[Stored records]

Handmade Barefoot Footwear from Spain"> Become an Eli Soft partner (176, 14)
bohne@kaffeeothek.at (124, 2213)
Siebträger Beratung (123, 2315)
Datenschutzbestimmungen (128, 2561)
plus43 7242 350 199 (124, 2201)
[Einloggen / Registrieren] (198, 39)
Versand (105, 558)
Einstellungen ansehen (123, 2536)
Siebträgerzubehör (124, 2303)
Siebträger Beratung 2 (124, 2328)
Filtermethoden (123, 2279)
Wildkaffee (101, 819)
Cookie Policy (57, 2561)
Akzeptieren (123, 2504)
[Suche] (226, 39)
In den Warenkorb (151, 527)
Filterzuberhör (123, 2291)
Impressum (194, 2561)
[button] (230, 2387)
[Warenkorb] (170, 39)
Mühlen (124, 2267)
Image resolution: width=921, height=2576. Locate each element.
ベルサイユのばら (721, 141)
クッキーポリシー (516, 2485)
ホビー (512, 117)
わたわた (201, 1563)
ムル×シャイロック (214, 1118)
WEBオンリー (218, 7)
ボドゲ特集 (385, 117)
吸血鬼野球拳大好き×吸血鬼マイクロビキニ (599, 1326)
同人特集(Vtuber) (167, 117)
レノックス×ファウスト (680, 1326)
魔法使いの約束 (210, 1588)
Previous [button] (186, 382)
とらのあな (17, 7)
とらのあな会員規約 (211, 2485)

** What is required **
The required output is every line above from the one with "[Einloggen / Registrieren] (198, 39)" down to the one with "レノックス×ファウスト (680, 1326)", restated word for word, ends included.

** Answer section **
[Einloggen / Registrieren] (198, 39)
Versand (105, 558)
Einstellungen ansehen (123, 2536)
Siebträgerzubehör (124, 2303)
Siebträger Beratung 2 (124, 2328)
Filtermethoden (123, 2279)
Wildkaffee (101, 819)
Cookie Policy (57, 2561)
Akzeptieren (123, 2504)
[Suche] (226, 39)
In den Warenkorb (151, 527)
Filterzuberhör (123, 2291)
Impressum (194, 2561)
[button] (230, 2387)
[Warenkorb] (170, 39)
Mühlen (124, 2267)
Image resolution: width=921, height=2576. Locate each element.
ベルサイユのばら (721, 141)
クッキーポリシー (516, 2485)
ホビー (512, 117)
わたわた (201, 1563)
ムル×シャイロック (214, 1118)
WEBオンリー (218, 7)
ボドゲ特集 (385, 117)
吸血鬼野球拳大好き×吸血鬼マイクロビキニ (599, 1326)
同人特集(Vtuber) (167, 117)
レノックス×ファウスト (680, 1326)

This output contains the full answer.